I used the Kool Stop salmon pads and was a bit underwhelmed. They wore fast and squealed. I had to remove them from the front brakes because my brake shoes didn't allow toe in and I had to get rid of the squeal. They seemed to have a bit more braking power than the Shimano pads. I'm now trying the Kool Stop black pads. They have a bit more braking power than the Shimano pads. However, on my mountain bike I was using this compound on the rear brake and the rim braking surface had a lot of black on it. I was using Aztec pads on the front and the rim was clean. Hmmm...


----------



## jason124 (Jul 25, 2006)

Kerry Irons said:


> No, they're not getting stiff. Brake pads don't get stiff in a year. In a decade, maybe, but not in a year. You just need to pick out the bits of aluminum and grit that have become imbedded in your pads and then maybe scuff up the contact surface with some sandpaper.


On the subject of old stiff brake pads, I picked up a 1995 Diamondback Vertex that sat in a garage for... at least 15 years. The pads are probably still original with minimal wear. I know its cheap insurance to replace them, but just out of curiosity, are they salvageable? 

Another question: does using harder brake pads wear the rim faster? On my commuter, I have the same brakes but every now and then, they will catch debris and make an awful scraping sound. Was thinking about switching to KoolStops to negate the issue, but if it is a softer compound, sounds like it may pick up more debris.


----------



## ericm979 (Jun 26, 2005)

20 year old pads will be hard. Hard pads won't brake as well.

My favorite dry weather pad for aluminium rims is the SwissStop Black Prince. The made-by-SwissStop Sram pads are cheaper but not quite the same. DA pads are fine. 

For wet, KoolStop salmon.

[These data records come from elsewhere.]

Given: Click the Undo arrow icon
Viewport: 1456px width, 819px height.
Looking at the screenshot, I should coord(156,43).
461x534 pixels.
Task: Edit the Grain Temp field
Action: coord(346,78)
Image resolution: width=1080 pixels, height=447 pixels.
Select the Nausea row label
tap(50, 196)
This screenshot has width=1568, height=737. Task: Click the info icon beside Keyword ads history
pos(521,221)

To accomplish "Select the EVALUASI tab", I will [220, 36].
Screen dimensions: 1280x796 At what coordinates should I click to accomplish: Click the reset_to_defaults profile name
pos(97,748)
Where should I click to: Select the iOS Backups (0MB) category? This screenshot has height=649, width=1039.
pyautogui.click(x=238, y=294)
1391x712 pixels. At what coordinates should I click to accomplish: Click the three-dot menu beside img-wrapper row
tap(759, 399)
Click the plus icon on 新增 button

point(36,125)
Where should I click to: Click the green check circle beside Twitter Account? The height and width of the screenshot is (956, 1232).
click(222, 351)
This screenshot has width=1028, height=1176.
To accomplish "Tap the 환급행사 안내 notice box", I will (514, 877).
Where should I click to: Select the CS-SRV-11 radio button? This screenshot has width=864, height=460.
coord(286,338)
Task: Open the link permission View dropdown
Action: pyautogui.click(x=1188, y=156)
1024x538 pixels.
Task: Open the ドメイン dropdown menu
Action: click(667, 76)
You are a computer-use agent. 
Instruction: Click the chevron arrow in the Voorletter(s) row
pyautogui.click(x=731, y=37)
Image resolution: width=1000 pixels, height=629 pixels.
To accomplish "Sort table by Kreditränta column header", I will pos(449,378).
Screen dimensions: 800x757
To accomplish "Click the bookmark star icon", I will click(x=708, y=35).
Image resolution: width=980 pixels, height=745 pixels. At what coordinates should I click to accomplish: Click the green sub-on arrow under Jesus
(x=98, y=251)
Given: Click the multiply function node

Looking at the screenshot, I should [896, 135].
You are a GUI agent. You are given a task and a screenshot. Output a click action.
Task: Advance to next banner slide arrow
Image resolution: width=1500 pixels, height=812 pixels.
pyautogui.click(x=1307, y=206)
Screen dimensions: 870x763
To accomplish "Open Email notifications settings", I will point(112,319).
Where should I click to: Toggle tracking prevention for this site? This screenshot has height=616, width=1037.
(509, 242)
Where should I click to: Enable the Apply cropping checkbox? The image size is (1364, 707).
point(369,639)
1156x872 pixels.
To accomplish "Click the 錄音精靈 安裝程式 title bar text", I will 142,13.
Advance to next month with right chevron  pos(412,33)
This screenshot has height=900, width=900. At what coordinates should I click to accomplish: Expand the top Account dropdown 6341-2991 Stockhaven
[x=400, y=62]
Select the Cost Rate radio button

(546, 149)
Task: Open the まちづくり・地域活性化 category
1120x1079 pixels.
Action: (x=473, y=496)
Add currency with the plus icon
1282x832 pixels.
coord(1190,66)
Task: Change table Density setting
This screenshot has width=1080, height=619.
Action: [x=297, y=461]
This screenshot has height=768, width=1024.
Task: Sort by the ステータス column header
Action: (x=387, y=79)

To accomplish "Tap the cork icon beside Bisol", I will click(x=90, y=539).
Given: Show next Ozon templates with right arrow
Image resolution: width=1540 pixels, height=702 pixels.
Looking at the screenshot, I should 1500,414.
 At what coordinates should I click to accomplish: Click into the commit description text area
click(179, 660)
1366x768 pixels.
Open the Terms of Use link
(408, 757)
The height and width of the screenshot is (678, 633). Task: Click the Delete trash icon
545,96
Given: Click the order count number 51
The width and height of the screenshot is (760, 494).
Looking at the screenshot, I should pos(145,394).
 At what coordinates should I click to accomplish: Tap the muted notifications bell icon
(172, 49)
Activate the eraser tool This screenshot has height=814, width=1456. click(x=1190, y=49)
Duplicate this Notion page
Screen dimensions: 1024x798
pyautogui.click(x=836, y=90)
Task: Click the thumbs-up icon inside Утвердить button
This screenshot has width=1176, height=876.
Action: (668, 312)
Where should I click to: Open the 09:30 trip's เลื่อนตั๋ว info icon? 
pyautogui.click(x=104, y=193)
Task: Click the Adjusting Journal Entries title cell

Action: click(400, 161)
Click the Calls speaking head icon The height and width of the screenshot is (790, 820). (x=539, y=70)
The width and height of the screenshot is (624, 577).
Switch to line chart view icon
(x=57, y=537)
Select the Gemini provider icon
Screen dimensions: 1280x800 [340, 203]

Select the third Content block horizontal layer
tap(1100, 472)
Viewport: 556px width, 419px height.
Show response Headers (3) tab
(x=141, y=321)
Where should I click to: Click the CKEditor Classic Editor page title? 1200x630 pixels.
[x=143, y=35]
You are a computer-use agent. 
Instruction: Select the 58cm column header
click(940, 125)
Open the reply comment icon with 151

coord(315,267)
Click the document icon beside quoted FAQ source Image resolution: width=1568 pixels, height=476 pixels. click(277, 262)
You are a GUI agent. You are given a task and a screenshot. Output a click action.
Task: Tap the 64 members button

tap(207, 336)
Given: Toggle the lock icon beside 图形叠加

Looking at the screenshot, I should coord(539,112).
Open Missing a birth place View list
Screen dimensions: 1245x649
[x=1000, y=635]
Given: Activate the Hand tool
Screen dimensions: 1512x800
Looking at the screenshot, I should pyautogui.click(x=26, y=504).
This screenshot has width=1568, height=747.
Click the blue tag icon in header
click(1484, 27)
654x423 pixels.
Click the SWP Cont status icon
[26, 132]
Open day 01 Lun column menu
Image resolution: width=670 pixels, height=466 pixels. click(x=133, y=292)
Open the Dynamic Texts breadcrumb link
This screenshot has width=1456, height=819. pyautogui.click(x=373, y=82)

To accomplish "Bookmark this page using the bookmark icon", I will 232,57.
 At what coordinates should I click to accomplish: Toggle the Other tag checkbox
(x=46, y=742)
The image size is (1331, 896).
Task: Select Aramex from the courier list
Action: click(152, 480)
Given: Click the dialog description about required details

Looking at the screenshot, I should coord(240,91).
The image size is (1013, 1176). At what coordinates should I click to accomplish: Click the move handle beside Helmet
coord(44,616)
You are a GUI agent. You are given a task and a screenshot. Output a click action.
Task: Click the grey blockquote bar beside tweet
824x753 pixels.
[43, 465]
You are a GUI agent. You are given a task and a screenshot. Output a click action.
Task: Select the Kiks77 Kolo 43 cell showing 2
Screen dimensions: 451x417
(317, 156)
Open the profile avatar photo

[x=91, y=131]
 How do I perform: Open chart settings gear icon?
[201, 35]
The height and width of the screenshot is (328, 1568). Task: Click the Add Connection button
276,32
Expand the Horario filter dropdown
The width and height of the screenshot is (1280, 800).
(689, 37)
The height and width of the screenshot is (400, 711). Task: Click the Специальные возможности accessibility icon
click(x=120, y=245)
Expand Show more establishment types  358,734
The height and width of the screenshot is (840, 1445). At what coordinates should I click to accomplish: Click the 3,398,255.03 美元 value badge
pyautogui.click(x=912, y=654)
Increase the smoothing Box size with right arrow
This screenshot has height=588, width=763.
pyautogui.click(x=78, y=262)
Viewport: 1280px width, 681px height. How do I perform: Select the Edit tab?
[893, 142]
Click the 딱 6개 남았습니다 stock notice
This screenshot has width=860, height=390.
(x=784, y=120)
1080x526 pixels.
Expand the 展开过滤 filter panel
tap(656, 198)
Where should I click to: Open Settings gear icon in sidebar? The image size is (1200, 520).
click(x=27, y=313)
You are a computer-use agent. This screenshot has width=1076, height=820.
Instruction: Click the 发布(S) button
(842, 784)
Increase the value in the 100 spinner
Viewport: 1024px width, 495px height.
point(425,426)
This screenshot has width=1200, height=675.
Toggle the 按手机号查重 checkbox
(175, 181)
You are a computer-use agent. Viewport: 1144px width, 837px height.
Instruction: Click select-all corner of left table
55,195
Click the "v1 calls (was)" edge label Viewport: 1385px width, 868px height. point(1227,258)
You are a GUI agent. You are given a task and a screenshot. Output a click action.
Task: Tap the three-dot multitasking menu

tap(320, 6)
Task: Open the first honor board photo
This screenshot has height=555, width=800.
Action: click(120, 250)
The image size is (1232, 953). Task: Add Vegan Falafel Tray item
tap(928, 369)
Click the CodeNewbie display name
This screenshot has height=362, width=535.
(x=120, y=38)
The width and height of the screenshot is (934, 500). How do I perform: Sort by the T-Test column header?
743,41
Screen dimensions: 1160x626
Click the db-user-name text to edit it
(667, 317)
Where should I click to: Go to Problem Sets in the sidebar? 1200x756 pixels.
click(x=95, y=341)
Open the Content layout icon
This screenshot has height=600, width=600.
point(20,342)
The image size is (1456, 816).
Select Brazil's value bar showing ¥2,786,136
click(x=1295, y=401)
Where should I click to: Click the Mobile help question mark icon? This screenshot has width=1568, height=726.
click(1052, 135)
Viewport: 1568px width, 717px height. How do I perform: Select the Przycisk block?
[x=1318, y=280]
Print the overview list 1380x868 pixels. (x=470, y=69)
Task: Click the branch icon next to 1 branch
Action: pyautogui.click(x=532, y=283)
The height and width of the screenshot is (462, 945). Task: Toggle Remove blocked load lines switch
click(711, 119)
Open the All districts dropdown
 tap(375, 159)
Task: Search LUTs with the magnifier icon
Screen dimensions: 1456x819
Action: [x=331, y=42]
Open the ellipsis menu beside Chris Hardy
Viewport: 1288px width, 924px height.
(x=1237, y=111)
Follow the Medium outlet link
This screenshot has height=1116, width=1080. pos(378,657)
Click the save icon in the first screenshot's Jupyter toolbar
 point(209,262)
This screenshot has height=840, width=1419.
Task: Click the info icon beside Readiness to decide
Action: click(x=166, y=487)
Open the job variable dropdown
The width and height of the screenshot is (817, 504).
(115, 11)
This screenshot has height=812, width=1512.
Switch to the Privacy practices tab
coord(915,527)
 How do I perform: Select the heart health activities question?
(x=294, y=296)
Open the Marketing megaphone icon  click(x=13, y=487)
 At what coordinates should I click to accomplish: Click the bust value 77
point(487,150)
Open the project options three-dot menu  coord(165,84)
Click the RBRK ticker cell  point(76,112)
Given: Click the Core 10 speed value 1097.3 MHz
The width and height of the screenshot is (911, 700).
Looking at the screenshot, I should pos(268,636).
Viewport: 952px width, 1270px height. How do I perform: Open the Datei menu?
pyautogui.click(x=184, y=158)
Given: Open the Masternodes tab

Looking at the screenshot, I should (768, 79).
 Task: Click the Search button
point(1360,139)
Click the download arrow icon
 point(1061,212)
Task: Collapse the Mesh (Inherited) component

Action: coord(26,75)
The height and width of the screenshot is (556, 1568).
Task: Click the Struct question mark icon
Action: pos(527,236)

But boy do they wear fast!


----------



## TmB123 (Feb 8, 2013)

ericm979 said:


> My favorite dry weather pad for aluminium rims is the SwissStop Black Prince.


the Swissstop Black Prince pads are designed for carbon wheels - obviously they will work to a degree on Alu, but not really what they are meant for.


----------



## Pedro S (Mar 28, 2011)

SwissStop Flash Pro BXP


----------